*Extract to read*.
========================================
# Lec12: Discrete Random Variables and Distributions 
***

In this notebook we'll get some practice with discrete random variables and see how we can play with binomial distributions using Python.   

We'll need Numpy and Matplotlib for this notebook, so let's load them.  We'll also need SciPy's binom function for computing binomial coefficients.  

In [None]:
import numpy as np 
import matplotlib.pylab as plt 

%matplotlib inline

## Plotting Discrete Probability Distributions

In lecture we examined the following probability mass function (i.e. probability distribution for the discrete random variable X):

|k | P(X=k)|
|--|--|
|3 | 0.1|
|4 | 0.2 |
|6 | 0.4 | 
| 8 |0.3 |

Let's look at two options for plotting the histogram for this pmf.

**OPTION 1:**

Since we know the exact probabilities for each value of the random variable $X$, we can plot bars with height equal to the probabilities, and width = 1.  
Numpy has a built-in function `.bar` that can do this for us:

In [None]:
k=[3, 4, 6, 8]
prob_k = [0.1, 0.2, 0.4, 0.3]

In [None]:
fig, ax = plt.subplots(1, 1)

ax.bar(k, prob_k, width=1, ec='white');

#Always include a title
plt.title("Distribution of X");

#Label what the x and y axes represent:
plt.ylabel("P(X=k)");
plt.xlabel("k")

**OPTION 2:**

Alternatively, we could create an array of data with values of $k$ proportional to the probability that $X=k$, and plot a **density** histogram of this data. 

That is, we could create an array of 100 values such that:
 - 10 of the values are equal to 3
 - 20 of the values are equal to 4
 - 40 of the values are equal to 6
 - 30 of the values are equal to 8
 

In [None]:
ar3 = np.ones(10)*3
ar4=np.ones(20)*4
ar6 = np.ones(40)*6
ar8=np.ones(30)*8

data = np.concatenate((ar3, ar4, ar6, ar8))

data

In [None]:
#Plotting a histogram of values in data

fig, ax = plt.subplots(1, 1)

ax.hist(data, width=1, ec='white', density=True, bins=[2.5, 3.5, 4.5, 5.5, 6.5, 7.5, 8.5]);

#Always include a title
plt.title("Distribution of X");

#Label what the x and y axes represent:
plt.ylabel("P(X=k)");
plt.xlabel("k");

### Exercise 1 - Implementing and Sampling the Binomial Distribution 
***

**Part A**: Write a function that takes in the parameters of the binomial distribution, $n$ and $p$, and returns the probability distribution as a Numpy array. In order to get the coefficient in the binomial distribution, you'll need a way to compute the combination ${n \choose k}$.  You can do this from scratch using Python's factorial function, or you can get the value directly using Scipy's canned function [binom](https://docs.scipy.org/doc/scipy-0.14.0/reference/generated/scipy.special.binom.html).
========================================
*Source information*.
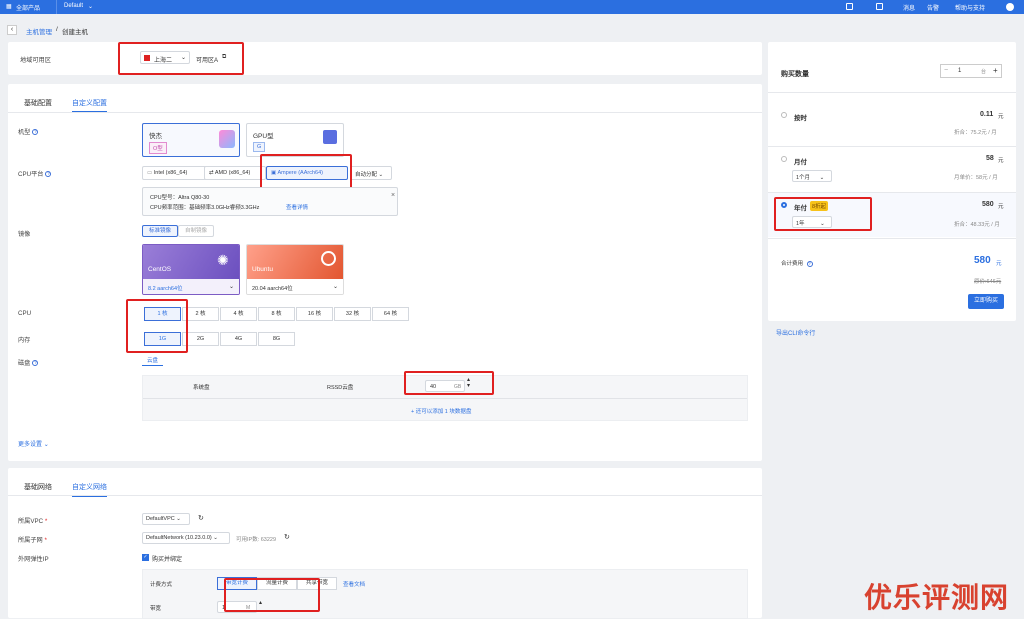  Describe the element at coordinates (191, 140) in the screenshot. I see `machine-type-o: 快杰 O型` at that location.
========================================
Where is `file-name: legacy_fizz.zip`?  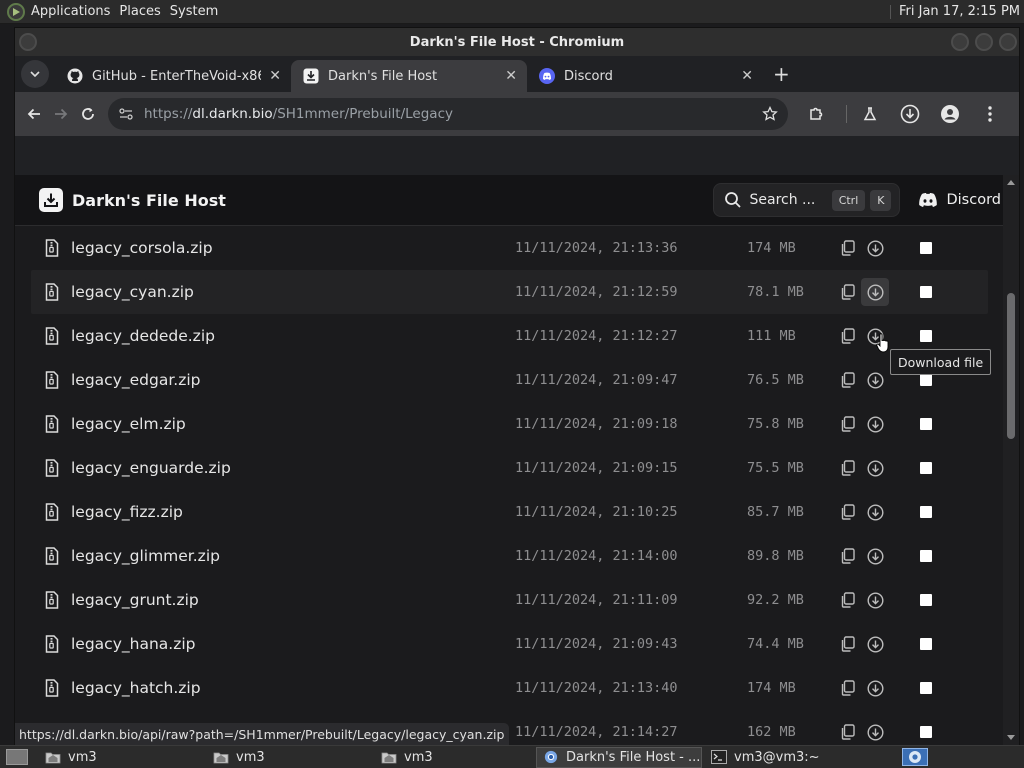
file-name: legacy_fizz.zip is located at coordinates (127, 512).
========================================
*Your instructions*.
Please continue the notebook on discrete random variables and binomial distributions, picking up right after its final sentence.

*Output of the exercise*.
In [None]:
from scipy.special import binom


def binomial_dist(n, p):
    # The following code uses list comprehension
    p = np.array([binom(n,k)*(p**k)*((1-p)**(n-k)) for k in range(n+1)])
    return p


**Part B**:
    
   i).  Create an array with the probability distribution for a binomial with n=100 and p=.40
   
   ii).  Print out the first 10 entries of the array
   
   iii). Then plot a histogram

In [None]:
prob = binomial_dist(100, 0.40)

# Here is a check that your binomial_pmf function at least sums to 1
np.sum(prob)

In [None]:
binomial_dist(100,0.40)[:10]

In [None]:
binomial_dist(100,0.40[-10:]

In [None]:
n=100
p=.40

X = np.array(range(n+1))
pmf = binomial_dist(n, p)

fig, ax = plt.subplots()
#Note we are NOT using .hist, because we have a list of probabilities 
#that each represent the height of separate bars.

ax.bar(X, pmf);
ax.grid(alpha=0.25)
plt.xlim(0,100)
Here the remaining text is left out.